A Petrobras receberá um novo reforço em sua estrutura de produção no pré-sal com a autorização para iniciar as operações da plataforma P-78. A liberação foi concedida pela Agência Nacional do Petróleo, Gás Natural e Biocombustíveis, que informou ter aprovado o início das atividades após a conclusão das análises técnicas, documentais e de segurança operacional exigidas para esse tipo de empreendimento. A decisão foi divulgada nesta segunda-feira e representa mais um passo na ampliação da capacidade produtiva da estatal.
A P-78 é uma plataforma do tipo FPSO, sigla em inglês para unidade flutuante de produção, armazenamento e transferência de petróleo e gás natural. A estrutura está instalada no Campo de Búzios, localizado na Bacia de Santos, a cerca de cento e oitenta quilômetros da costa do Rio de Janeiro. O campo é considerado estratégico para a Petrobras e concentra alguns dos maiores volumes de produção em águas profundas no mundo.
Segundo a ANP, a autorização só foi concedida após a verificação do cumprimento de todas as condicionantes de segurança, da aprovação do projeto de desenvolvimento da produção e da liberação para uso dos sistemas de medição exigidos pela regulamentação brasileira. A agência, vinculada ao Ministério de Minas e Energia, atua como órgão regulador de toda a indústria de petróleo e gás no país.

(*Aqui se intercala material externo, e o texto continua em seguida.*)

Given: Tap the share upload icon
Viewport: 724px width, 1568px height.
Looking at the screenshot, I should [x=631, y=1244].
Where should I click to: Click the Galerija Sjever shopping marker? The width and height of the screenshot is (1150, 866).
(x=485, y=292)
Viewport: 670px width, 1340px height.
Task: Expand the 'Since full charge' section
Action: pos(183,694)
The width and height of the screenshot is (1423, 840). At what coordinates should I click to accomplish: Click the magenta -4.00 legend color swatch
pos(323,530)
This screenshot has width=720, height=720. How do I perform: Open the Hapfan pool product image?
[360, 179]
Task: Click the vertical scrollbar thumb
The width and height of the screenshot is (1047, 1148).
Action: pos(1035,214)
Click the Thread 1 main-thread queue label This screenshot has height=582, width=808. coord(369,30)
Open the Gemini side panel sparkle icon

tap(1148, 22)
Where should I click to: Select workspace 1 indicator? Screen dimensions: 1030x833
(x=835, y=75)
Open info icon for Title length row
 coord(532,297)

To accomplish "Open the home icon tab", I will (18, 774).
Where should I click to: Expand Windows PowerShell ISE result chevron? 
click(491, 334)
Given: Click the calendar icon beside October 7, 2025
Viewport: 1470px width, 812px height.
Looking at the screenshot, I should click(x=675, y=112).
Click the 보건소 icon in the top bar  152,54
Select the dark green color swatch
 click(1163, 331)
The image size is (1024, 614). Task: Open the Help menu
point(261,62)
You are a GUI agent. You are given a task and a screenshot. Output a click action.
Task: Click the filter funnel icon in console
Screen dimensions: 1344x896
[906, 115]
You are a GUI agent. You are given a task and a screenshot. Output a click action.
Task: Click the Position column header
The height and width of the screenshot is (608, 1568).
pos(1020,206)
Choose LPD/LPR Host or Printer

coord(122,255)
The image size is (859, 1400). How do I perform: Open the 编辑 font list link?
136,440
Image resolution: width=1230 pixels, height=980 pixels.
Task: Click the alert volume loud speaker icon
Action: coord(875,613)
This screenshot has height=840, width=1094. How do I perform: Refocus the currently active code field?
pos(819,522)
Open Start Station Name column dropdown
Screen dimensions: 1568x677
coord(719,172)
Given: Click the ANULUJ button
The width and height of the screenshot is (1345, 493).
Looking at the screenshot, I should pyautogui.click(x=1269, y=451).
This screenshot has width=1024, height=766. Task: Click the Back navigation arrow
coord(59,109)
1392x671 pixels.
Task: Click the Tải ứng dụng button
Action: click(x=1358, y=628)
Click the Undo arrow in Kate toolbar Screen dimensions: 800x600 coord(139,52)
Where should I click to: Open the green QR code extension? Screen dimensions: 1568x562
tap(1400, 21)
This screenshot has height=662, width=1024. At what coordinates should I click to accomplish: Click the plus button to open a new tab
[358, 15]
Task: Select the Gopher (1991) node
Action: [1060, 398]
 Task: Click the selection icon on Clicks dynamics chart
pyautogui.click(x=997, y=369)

A construção do casco da P-78 envolveu estaleiros internacionais. Partes da estrutura foram produzidas nas cidades de Yantai e Hayang, na China, e em Ulsan, na Coreia do Sul. A integração dos blocos ocorreu em território sul-coreano, antes do deslocamento para Singapura, onde foram montados os módulos da plataforma. Um desses módulos foi construído no estaleiro da Seatrium, antigo Brasfels, em Angra dos Reis, no litoral fluminense. As auditorias finais da ANP também foram realizadas em Singapura.
A plataforma chegou ao Brasil em setembro e tem capacidade para produzir até cento e oitenta mil barris de petróleo por dia, além de sete milhões e duzentos mil metros cúbicos diários de gás natural. Desse total, cerca de três milhões de metros cúbicos por dia serão destinados ao mercado consumidor brasileiro. A unidade conta ainda com um sistema de flare fechado, que reduz a queima de gás e contribui para a diminuição das emissões de poluentes, alinhando a operação a padrões ambientais mais rigorosos.
Com a entrada em operação da P-78, o Campo de Búzios passa a contar com sete plataformas em atividade. Além dela, já produzem petróleo na área as unidades P-74, P-75, P-76, P-77, Almirante Barroso e Almirante Tamandaré. Em 2025, o campo atingiu a marca histórica de um milhão de barris produzidos por dia, consolidando-se como o maior produtor de petróleo do país.
A autorização da ANP ocorre em meio a um contexto de tensão interna na Petrobras, que enfrenta uma greve nacional dos petroleiros. O movimento completou oito dias nesta segunda-feira e reúne reivindicações relacionadas a plano de cargos e salários, equacionamento de déficits do fundo de pensão Petros e defesa do caráter público da empresa. De acordo com a Federação Única dos Petroleiros, a estatal apresentou uma contraproposta com “avanços significativos”, mas a categoria ainda exige garantias de que não haverá descontos nem punições aos grevistas.